Lay understanding of email, screenshots. On appeal, the employee argued that lay jurors, without the aid of expert testimony, “would have been well equipped to review the key evidence in this case [and] infer that SSP intercepted electronic communications”; and that screen-capture and webmail technology are commonplace and fall within “knowledge of the average lay person.” But the appeals court disagreed, reasoning that while maybe most people are familiar with email and perhaps understand the concept of capturing a screenshot that was not the inquiry here. Instead, the question was whether the employee could show that SSP contemporaneously intercepted his electronic communications relying entirely on evidence not “based on scientific, technical, or other specialized knowledge.”

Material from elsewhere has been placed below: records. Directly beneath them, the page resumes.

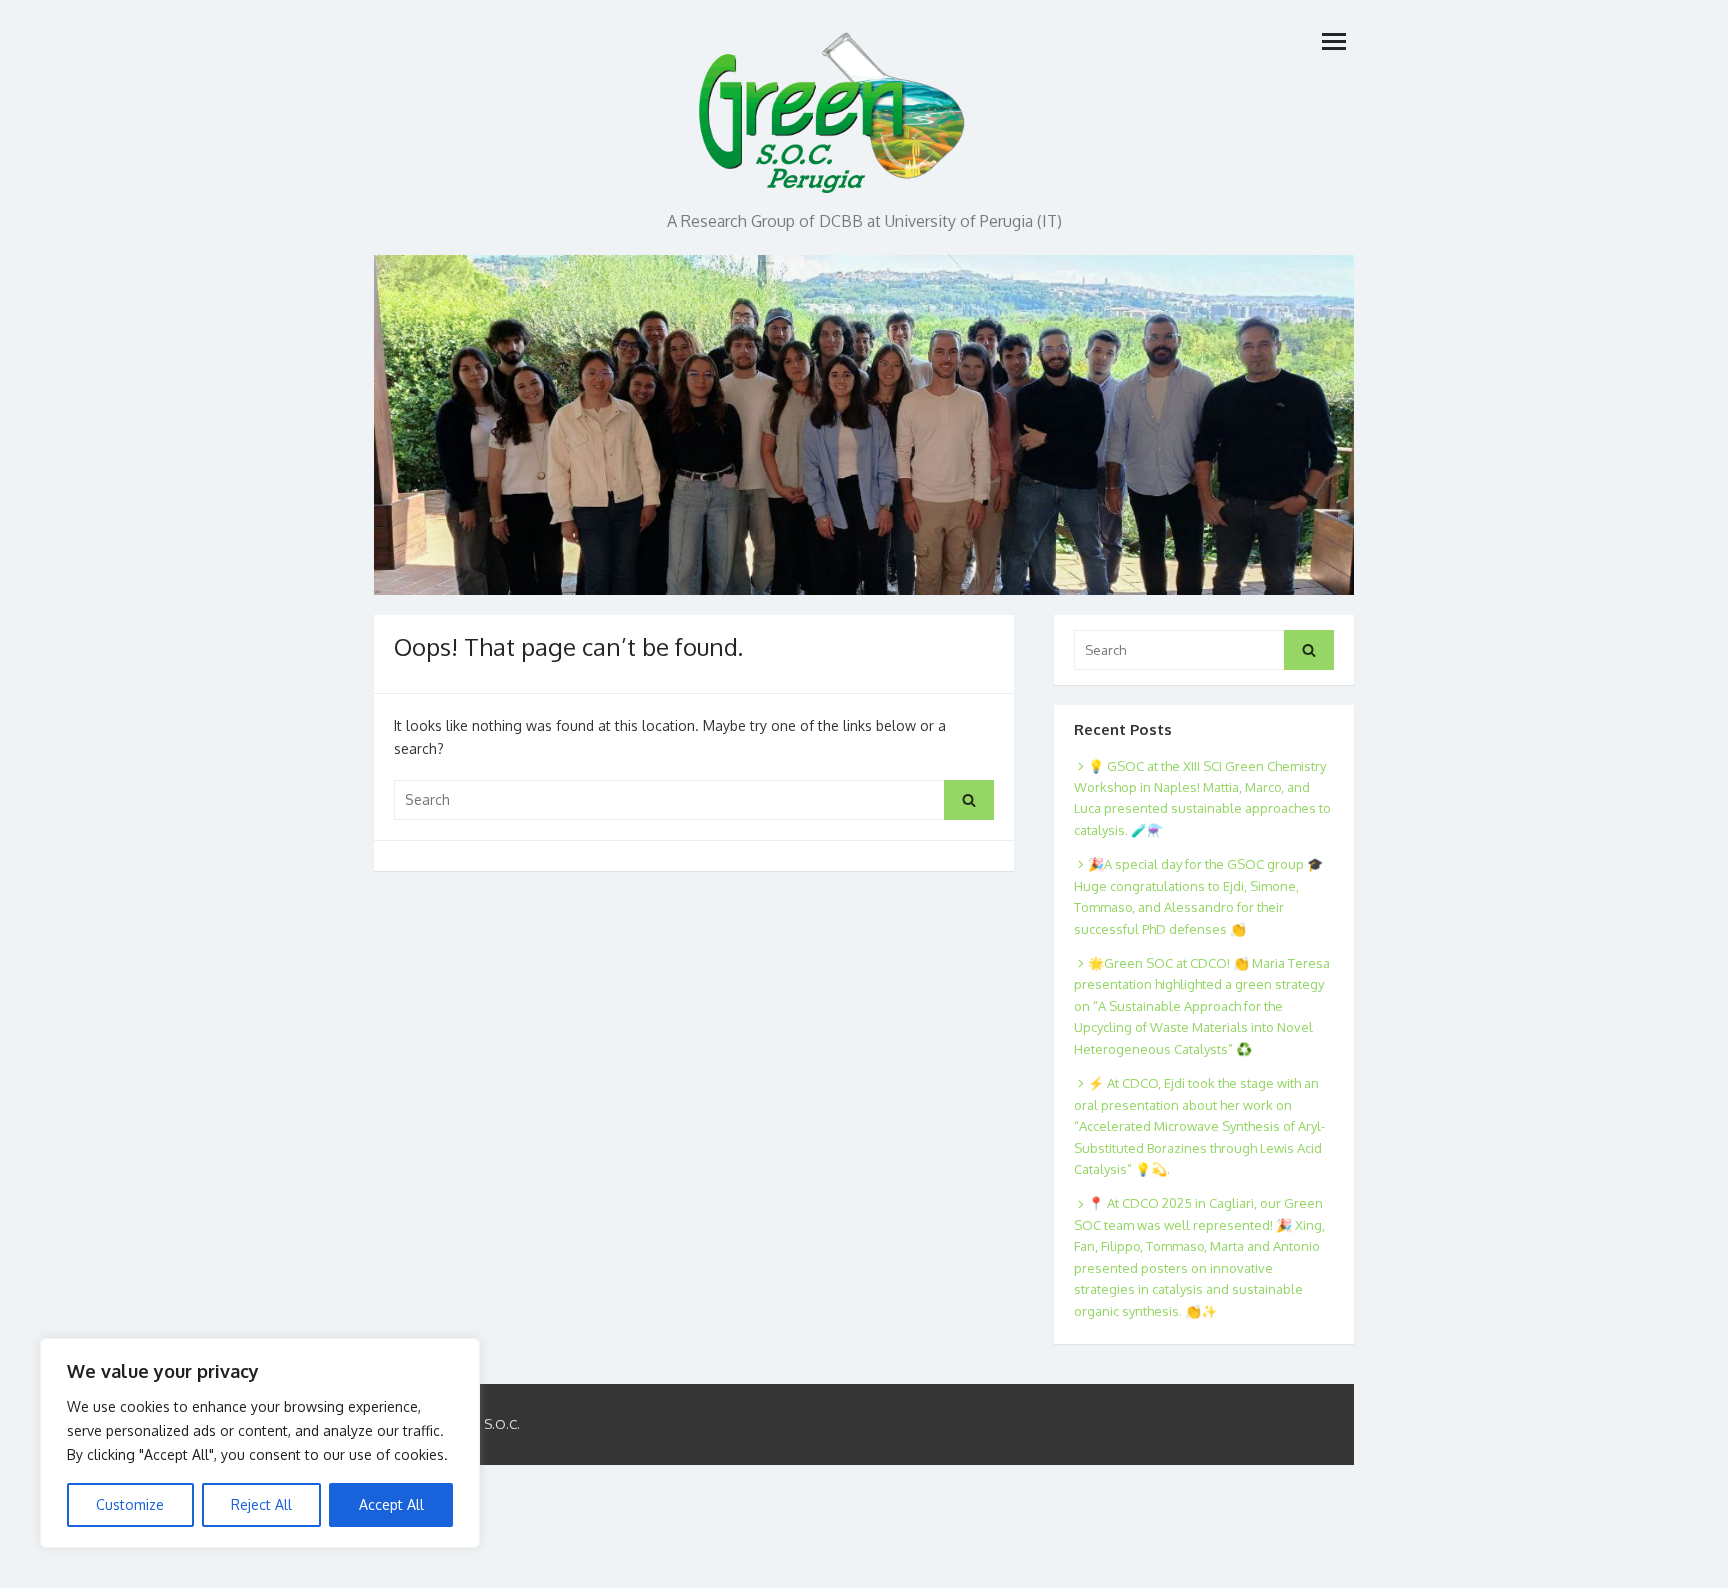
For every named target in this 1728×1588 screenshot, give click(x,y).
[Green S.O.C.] (834, 107)
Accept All (391, 1504)
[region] (260, 1443)
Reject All (261, 1504)
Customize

There’s more to prove. The First Circuit said no, because determining whether SSP contemporaneously intercepted his communications requires more than a lay understanding of email and the concept of capturing a screenshot. A partially loaded status bar and a timestamp do not “necessarily evince contemporaneous interception,” reasoned the court. Making this determination would require “an understanding of, for example, among other things, what SSP actually does (and on what sort of time-scale it does it) when it captures a screenshot, what a web browser’s progress bar actually indicates, and how exactly Yahoo! Mail auto-saves emails as a user drafts them. That level of knowledge, we feel comfortable holding, is beyond that of lay jurors.” And the court cited ample precedent holding the same way. As such, it agreed with the district court that for the employee’s ECPA claim to survive summary judgment, he needed expert evidence concerning SSP’s purported interception of his communications.